**SUPPLIED PASSAGE:**
----

And, the really cool thing about Oriental Adventures is the Rokugan-specific material doesn't even take up half the book. (That's a rough estimate -- don't call the folks in Customer Service if I'm off by less than half a book or so.)
The parts of the book that are used to play in that default setting are indicated by the L5R logo. The rest isn't Rokugan. So, you don't use it.
That's just cool. Here's a default setting. It has very clear boundaries, which you shouldn't cross. But, there's nothing stopping you from making some changes and playing Rokugan 2.0, or Rokugan PLUS (now with hengeyokai). And, man, are there a lot of things you can add, change, or delete to create the setting you want. Gee whiz, you could even just port over the bits you want into your standard campaign. There's a whole new swath of spells, equipment, weapons, feats, monsters, and magic items all ready to go.
By golly, there's no reason in the world you shouldn't pick up this book -- it really has something for just about any campaign out there.
The Wheel of Time Roleplaying Game
Okay, last month you got the bare bones description of this thing.
Now, I've seen the book. I've flipped through the book. I've flipped back through the book. Again, and again. And again. I probably went back and forth through the thing a half dozen times before I could settle down enough to actually think about what to mention in the article.
The problem is: I can't. I mean, I will, but it's going to be the expurgated version -- there's just too much stuff.

----

**WHAT TO WORK ON:**
[1] Summarize the game-book column above in three sentences.
[2] Carry the game-book column above forward, picking up after its final sentence.

**INFORMATION SUPPLIED:**

----

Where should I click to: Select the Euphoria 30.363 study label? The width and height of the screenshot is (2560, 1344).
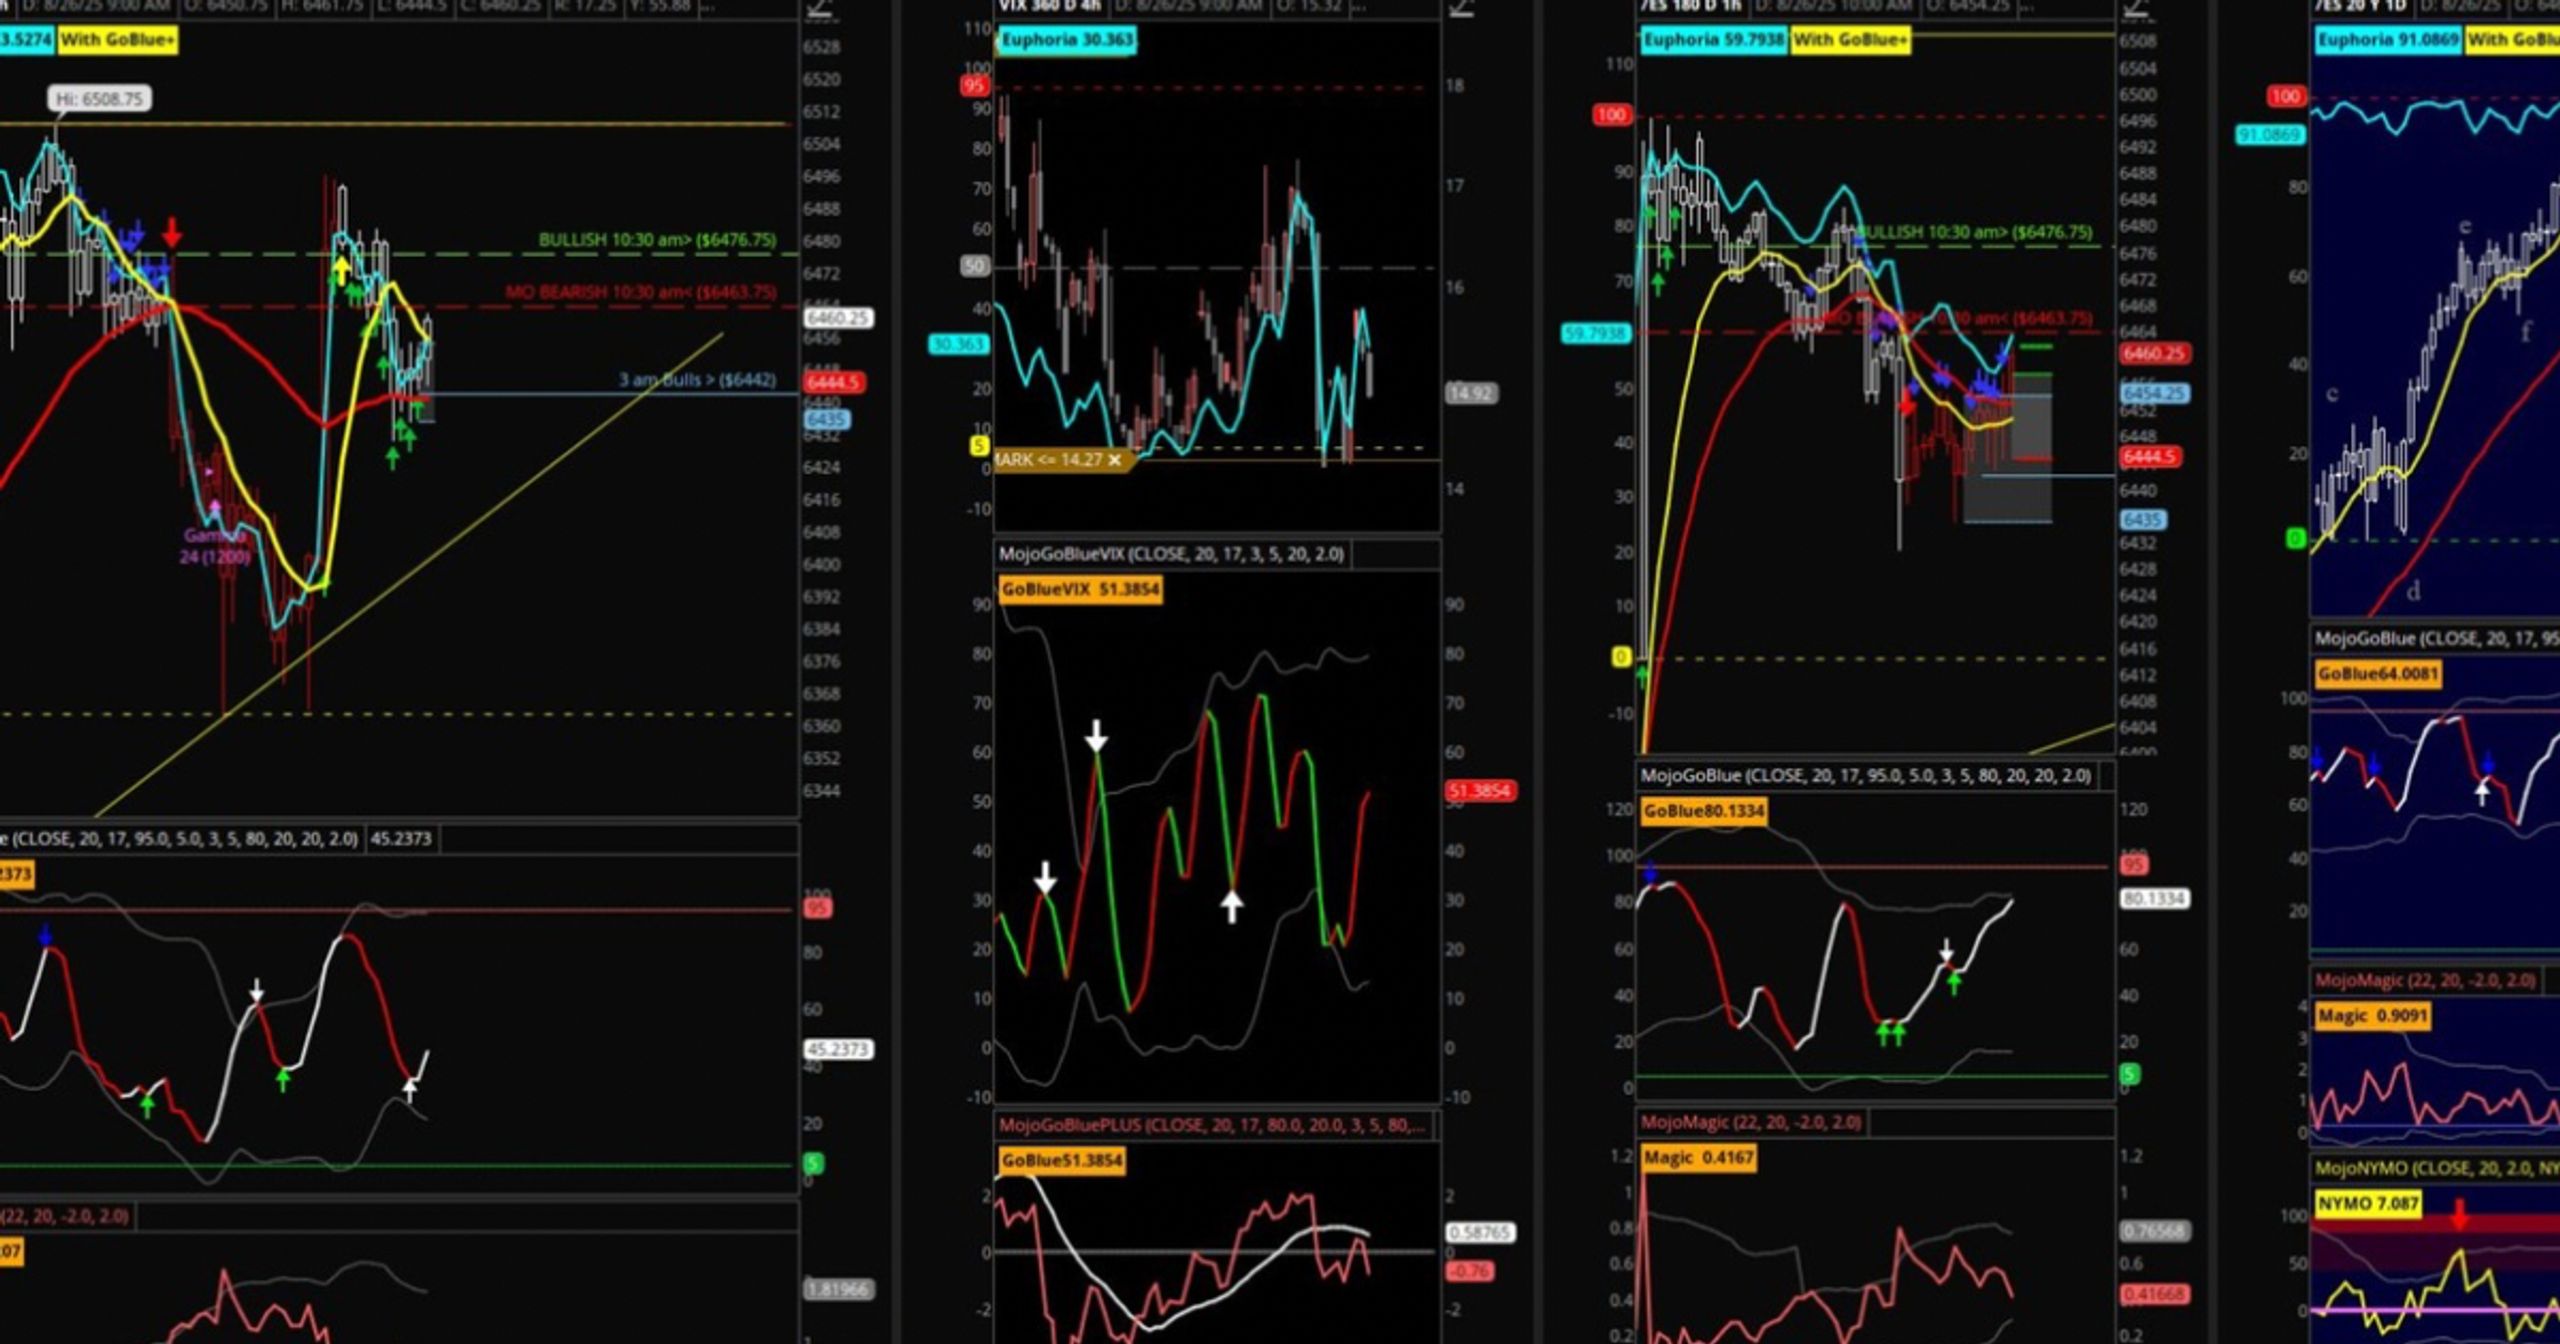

----

**EXPECTED RESPONSES:**
[1] The Oriental Adventures book gives less than half its pages to Rokugan-specific material, and the L5R logo marks the parts used for that default setting. Players can change that setting or bring the book's spells, equipment, weapons, feats, monsters, and magic items into a standard campaign, and the writer says the book has something for almost any campaign. For The Wheel of Time Roleplaying Game, the writer flipped through the book about half a dozen times and says the coverage will be an expurgated version because there is too much material.

[2]
Here's an example. When I started flipping through, I was taking small notes on stuff to point out -- just things to look at, because the art is so good, I wanted to call out some of the bits I liked. The Post-It got crowded before I was a third of the way through.
The book is just cool. The borders of all the pages are color-coded, very lightly. When it's closed, and much more than arm's length away, you wouldn't really notice it. But up close, it'll make flipping to the section you want easy.
Of course, that's just the trimming of the icing on the cake filled with the creamy goodness that is the rules for The Wheel of Time Roleplaying Game.
Check out the stuff that's inside:
First, there's just a ton of information about Robert Jordan's world. Maps, histories, stats and descriptions of characters from the novels, monsters and everything else you need to translate those terrific books into game terms.
Second, it's got a ton of stuff that'll let you create your own stories, set right inside that world of the Dragon Reborn and the Dark One. And make no mistake -- this is all about you and your companions. There's a lot of Hero-ing that needs done, and it's up to you and your pals to get in there and do that Hero-ing.
Okay, here's some actual stuff that's in the book:
It's got background feats (like the Forgotten Realms Campaign Setting) that're really great. Check out the Blooded background feat. (It's on Page 42.) Only Aiel and Borderlanders can take it: "You know what it means to fight for your life, and the value of quick wits and quicker reactions when blades are bared and deadly weaves fly. Enemies find it difficult to catch you off guard." What it does for you is it gives you a +2 on Initiative and Spot checks.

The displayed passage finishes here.